Since the FSA's petition was filed, Lee Manning and Carlton Siddle of Deloitte have been appointed as joint administrators of UKLI.
The administrators are understood to be in the process of contacting all investors who have bought land from UKLI with more information on what will happen next.
In a statement, the FSA said UKLI advertised and sold plots of land, claiming that it could get planning permission for the land which would increase its value and make investors significant profits once it was sold to a developer.
About 4,500 investors are understood to have paid a combined £69m to buy the land. However, none of the land sold was ever granted planning permission.
The FSA claimed UKLI’s business was illegal because it operated as a CIS and should have been authorised by the FSA.

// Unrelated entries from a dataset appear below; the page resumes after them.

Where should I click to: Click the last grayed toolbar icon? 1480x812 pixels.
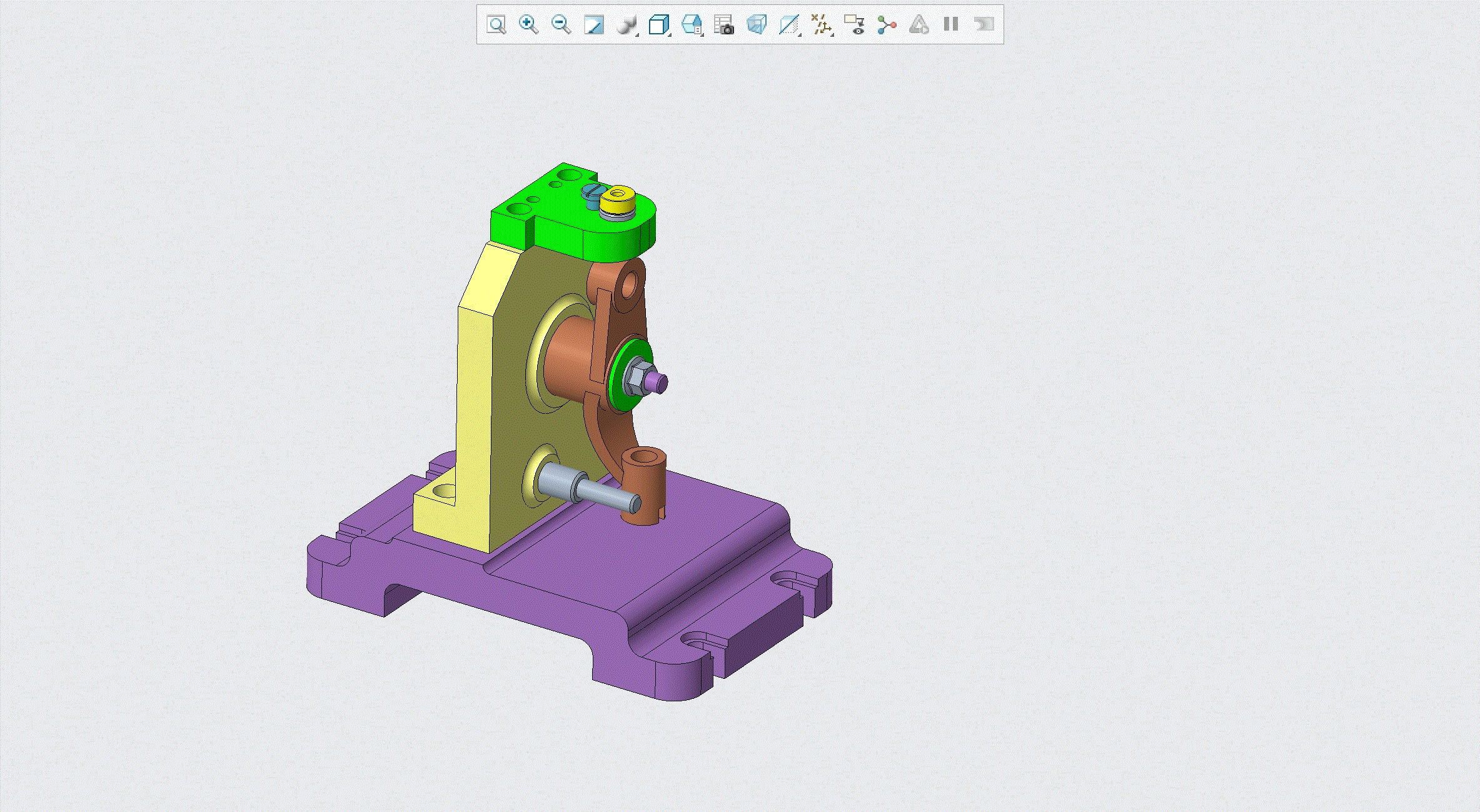[x=984, y=25]
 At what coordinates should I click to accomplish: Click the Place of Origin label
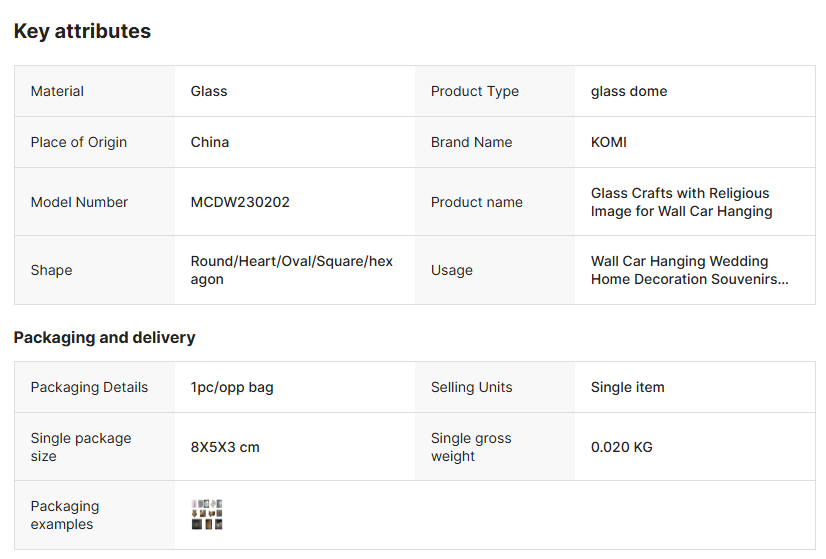[x=79, y=142]
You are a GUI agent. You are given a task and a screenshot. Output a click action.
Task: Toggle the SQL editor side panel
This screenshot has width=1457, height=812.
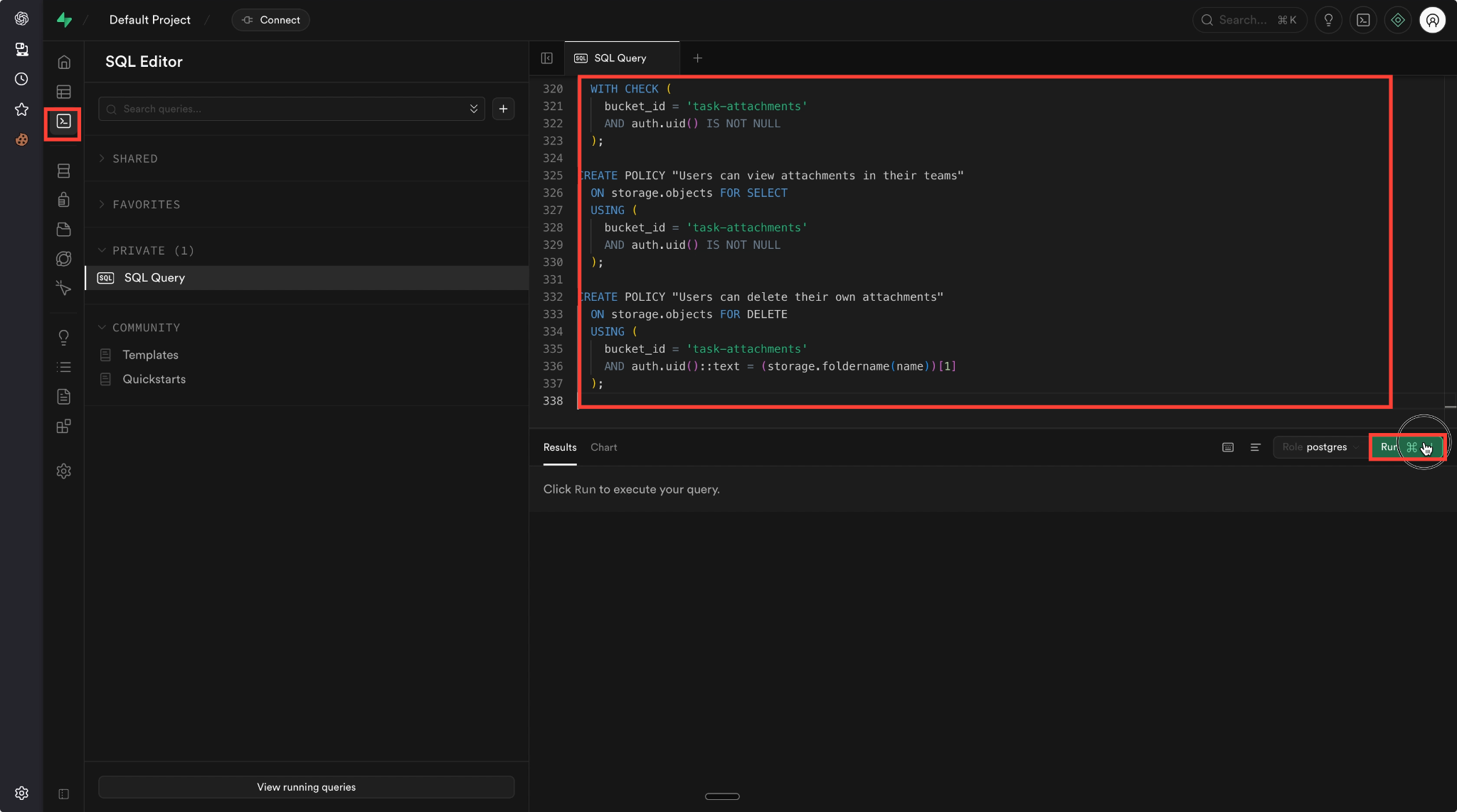(x=546, y=58)

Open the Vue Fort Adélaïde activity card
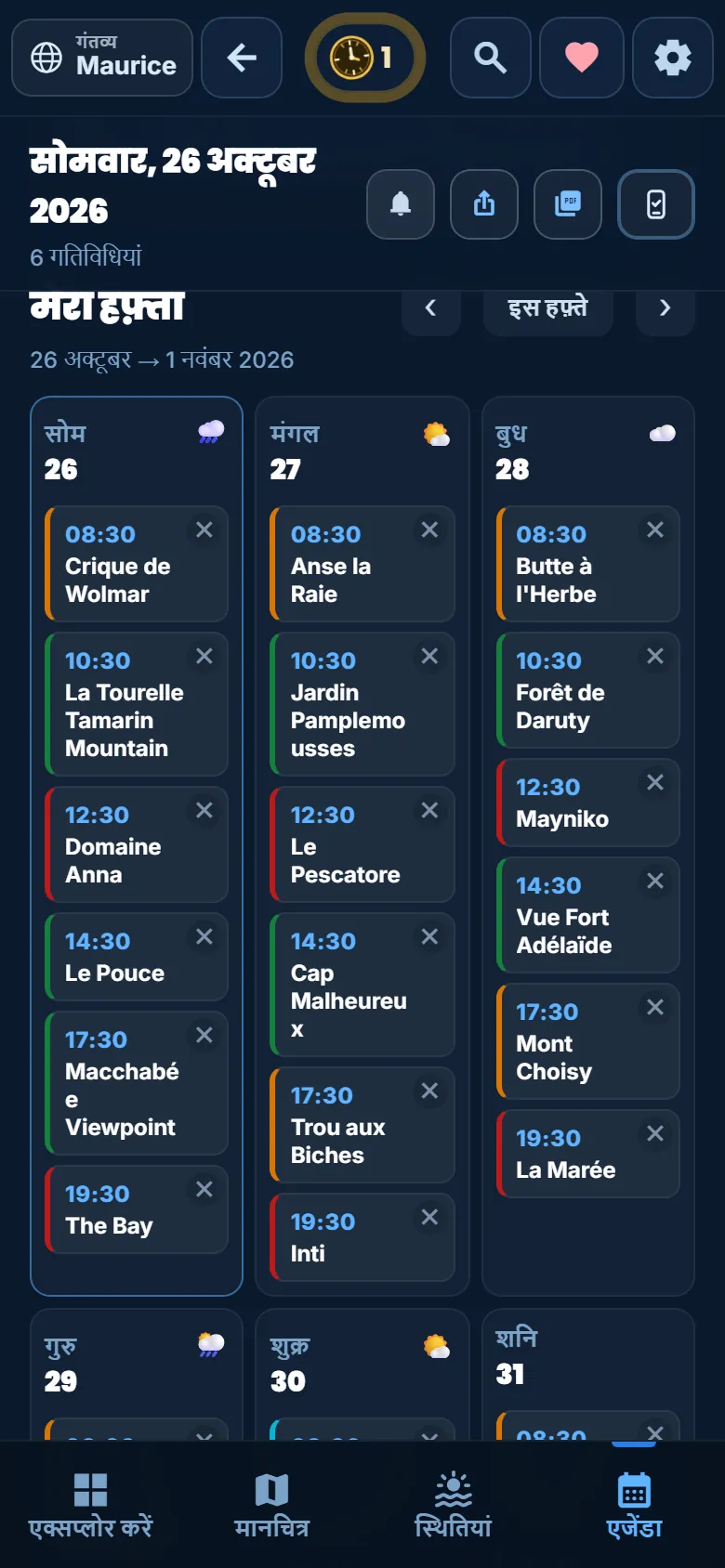pyautogui.click(x=588, y=915)
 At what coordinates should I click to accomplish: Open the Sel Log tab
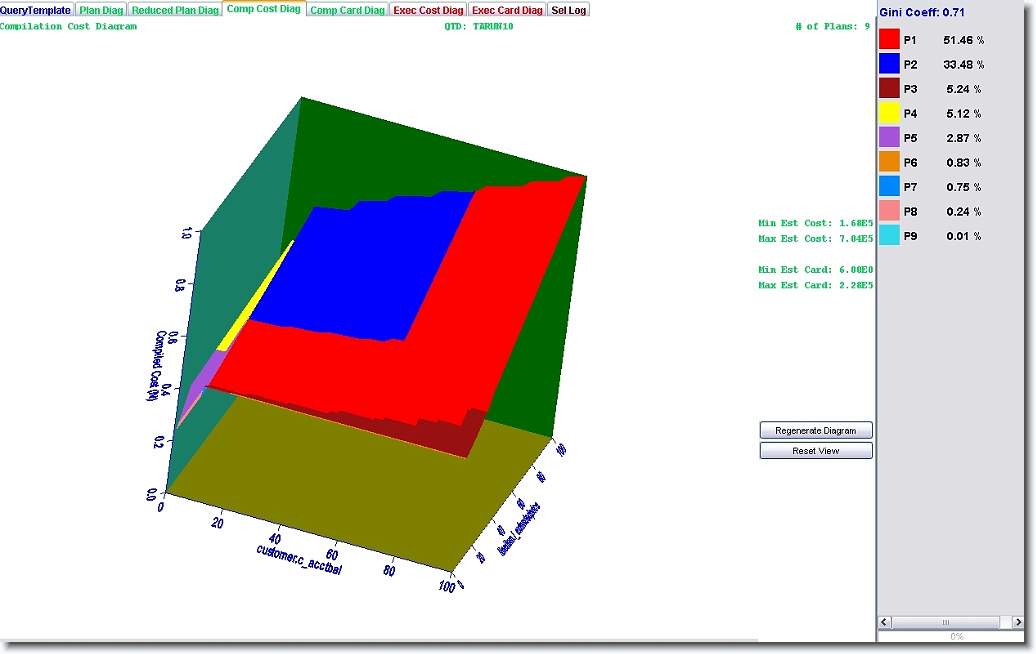(x=569, y=10)
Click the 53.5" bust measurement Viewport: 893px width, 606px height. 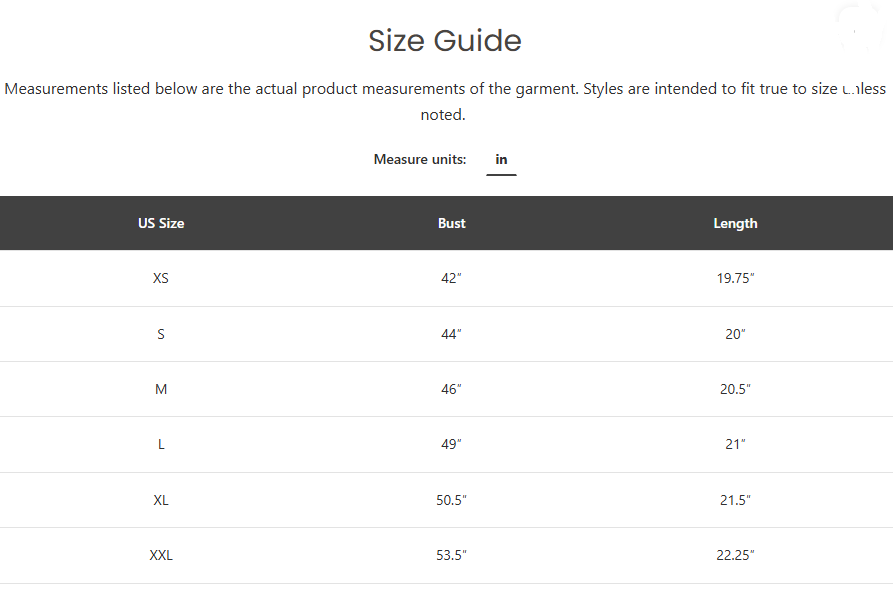coord(451,555)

But, unfortunately for investors, the lack of authorisation means they are not entitled to make a complaint to the Financial Ombudsman Service (Fos) or to claim compensation from the Financial Services Compensation Scheme (FSCS).
The FSA has also been granted an interim freezing and restraining order against UKLI to protect its assets for creditors, including investors and to prevent it from continuing to operate as an illegal CIS.
Jonathan Phelan, Head of Retail Enforcement at the FSA, said: "People invest to provide a better life for themselves and their families. The FSA will not hesitate to pursue companies like UKLI which offer unauthorised and illegal services which put such investments at unnecessary risk."